Windows Azure provides two main things - a place to run your code and a place to store your data. When you are reading this keep in mind that Windows Azure is built for writing and hosting highly scalable and available applications - it is not about just moving your existing application into the cloud to let someone else deal with maintenance. This kind of application requires a different architecture and different building blocks.

Instances

Instances - this is a virtual machine where your role runs. You can create multiple instances of each role and spin up new instances in a very short space of time. An Instance can be configured to run a Web role, a Worker role or both a Web and Worker role.

Roles

Your code runs in a role; this is basically where your application will execute. In these roles, you have access to pretty much everything in the .Net framework - the only caveats that your code will run in Partial Trust - so no COM Interop or pInvoking in these applications, thank you very much. There are also a few other permission you can't have like accessing machine specific resources like the event log, direct access to the file system - but then accessing these on a highly scalable cloud base app doesn't really make too much sense. For a detailed list of what you can and can't do, please see "Windows Azure SDK Trust Policy Reference" in the SDK documentation - sorry couldn't find a like to it on MSDN.

Currently there are 2 types of role:

Web Roles - Analogous to an .Net Web Project; you can run ASP.Net WebForms, MVC, ASP.Net Web Services and WCF Services in these roles. These must be on ports 80 (HTTP) or 443 (HTTPS). Any sites or services you expose are going to have to be in a Web Role.

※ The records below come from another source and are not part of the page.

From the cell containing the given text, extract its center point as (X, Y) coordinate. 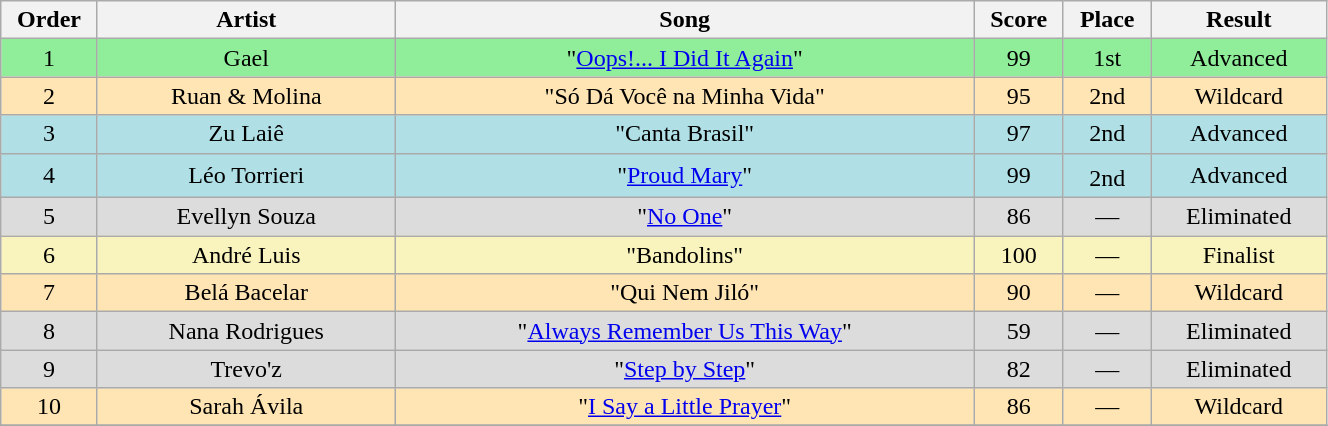
7 (49, 293)
Song (684, 20)
95 (1018, 96)
9 (49, 369)
Score (1018, 20)
100 (1018, 255)
1 (49, 58)
10 (49, 407)
8 (49, 331)
André Luis (246, 255)
5 (49, 217)
Belá Bacelar (246, 293)
3 (49, 134)
2 (49, 96)
"Always Remember Us This Way" (684, 331)
Place (1107, 20)
"Canta Brasil" (684, 134)
"No One" (684, 217)
"Proud Mary" (684, 176)
"Bandolins" (684, 255)
1st (1107, 58)
"I Say a Little Prayer" (684, 407)
"Step by Step" (684, 369)
82 (1018, 369)
59 (1018, 331)
4 (49, 176)
Finalist (1238, 255)
"Só Dá Você na Minha Vida" (684, 96)
Evellyn Souza (246, 217)
"Oops!... I Did It Again" (684, 58)
Ruan & Molina (246, 96)
Order (49, 20)
Result (1238, 20)
Léo Torrieri (246, 176)
6 (49, 255)
97 (1018, 134)
Nana Rodrigues (246, 331)
"Qui Nem Jiló" (684, 293)
Trevo'z (246, 369)
90 (1018, 293)
Zu Laiê (246, 134)
Sarah Ávila (246, 407)
Artist (246, 20)
Gael (246, 58)
From the cell containing the given text, extract its center point as (X, Y) coordinate. 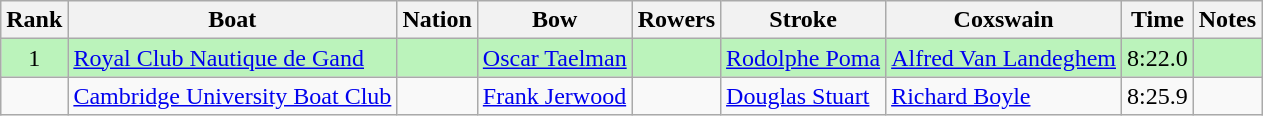
Douglas Stuart (804, 96)
Stroke (804, 20)
Notes (1227, 20)
Rodolphe Poma (804, 58)
Frank Jerwood (554, 96)
Boat (232, 20)
Oscar Taelman (554, 58)
Bow (554, 20)
Cambridge University Boat Club (232, 96)
8:22.0 (1158, 58)
Royal Club Nautique de Gand (232, 58)
Nation (437, 20)
Rowers (676, 20)
Time (1158, 20)
1 (34, 58)
Richard Boyle (1004, 96)
8:25.9 (1158, 96)
Coxswain (1004, 20)
Rank (34, 20)
Alfred Van Landeghem (1004, 58)
Capture the cell that displays the provided text and extract its (X, Y) central coordinate. 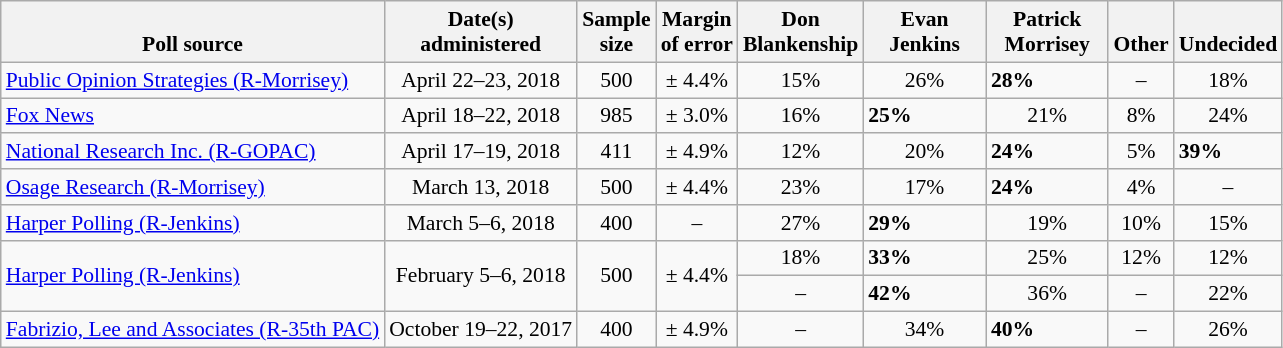
April 17–19, 2018 (480, 152)
Poll source (192, 32)
Samplesize (616, 32)
PatrickMorrisey (1048, 32)
21% (1048, 116)
8% (1140, 116)
4% (1140, 187)
16% (800, 116)
EvanJenkins (924, 32)
10% (1140, 223)
± 3.0% (697, 116)
Fox News (192, 116)
42% (924, 294)
40% (1048, 330)
29% (924, 223)
Other (1140, 32)
Date(s)administered (480, 32)
20% (924, 152)
39% (1228, 152)
36% (1048, 294)
October 19–22, 2017 (480, 330)
22% (1228, 294)
985 (616, 116)
33% (924, 258)
19% (1048, 223)
Public Opinion Strategies (R-Morrisey) (192, 80)
411 (616, 152)
17% (924, 187)
April 22–23, 2018 (480, 80)
Osage Research (R-Morrisey) (192, 187)
March 5–6, 2018 (480, 223)
National Research Inc. (R-GOPAC) (192, 152)
27% (800, 223)
Fabrizio, Lee and Associates (R-35th PAC) (192, 330)
Marginof error (697, 32)
28% (1048, 80)
23% (800, 187)
5% (1140, 152)
April 18–22, 2018 (480, 116)
DonBlankenship (800, 32)
February 5–6, 2018 (480, 276)
Undecided (1228, 32)
March 13, 2018 (480, 187)
34% (924, 330)
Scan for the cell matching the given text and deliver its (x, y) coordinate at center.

Worker Role - This is similar to a Windows Service. It has no user interaction - in fact you can't actually expose any functionality from a Worker Role. You can access any of your Storage from a here, but nobody is going to make direct calls into your code. You get a "Main" function, but if you are going to be monitoring storage objects (think queues) or executing tasks on time base conditions, you are going to have to deal with the scheduling yourself. Expect your "Main" function to contain a loop, or more likely be spinning off some threads to do the work.

Storage

From the storage side of things, you have 3 options:

Tables - First of all, stop thinking about Database tables. No really, stop thinking about database tables. If you are a SQL guy and a committed RDMS fanatic, skip this bit and jump straight to using SQL Data Services. Still with me? Ok, you best sit down as this is where the world changes because to make truly scalable applications we have to throw out all the things that cause scalability problems. That means no transactions, very, very limited support for indexing, no transactions, effectively no query operations, no transactions, oh and no transactions. Ok, you get the point; the behaviours that you rely on in the transactional/relational world don't exist in Azure. Tables are very simples affairs that have columns and rows. Each column has a RowKey, which is index and is stored in sorted order (think SQL clustered index). None of the other columns are indexed, so if you tried to query against them, you end up doing a scan of all the rows.

The power of table storage is its support for partitioning. Think of partitions as the identifier of the node that the table is stored. Spreading your data across multiple partitions means that you can scale out very, very well. Storage is also very cheap (well I'm expecting it will be when the prices are announced) so don't be afraid to store the same data in more than one place. In transactional applications, you typically have quite a simple insert where the data is split across a normalised schema and have complex queries where the data is joined back up again. In highly scalable applications, you have complex inserts where the same data is stored in several places but arranged in different ways and simple queries - effectively select * from partition- well maybe with a where rowkey ==.

Blobs - For storing large amounts of data - the current limit for a blog is 50GB which should do for most applications! Because uploading 50GB in a single HTTP request isn't going to be a fun, fast or fulfilling way to write your applications, the API allows you to upload your blobs as a set of blocks (up to 4MB in each). Once all the blocks are on the server they can be combined into a single blob.

Queues - A first in, first out durable data store that can be accessed from any of your roles and indeed from outside your Azure deployment - you could access this from a client based app (WinForms, WPF), but you would need to deploy your super secret storage key to the client. Typically you will be using queues to communicate between different roles or to balance across different instances and to introduce reliability into your applications. The killer feature of the queues is its ability to bring a message back to life after a specified amount of time. The programming model for a queue is

  1. Pop message from queue
  2. Process message
  3. Delete message from queue

If you don't delete the message within a certain amount of time, the message will become visible again and will be returned the next time a pop request is issued. This means two things:

  1. If you application falls over during the Process message stage, all is not lost, you aren't going to lose a message - this is how we introduce reliably into our apps
  2. You need to make your code re-entrant - i.e. you have to be able to process the same message more than once and not fall over if the message has already been half processed.

 

Ok, that was a quick tour of the building blocks. In future posts I'll talk about how we can use the behaviour of these things to build powerful and scalable applications.

Neil.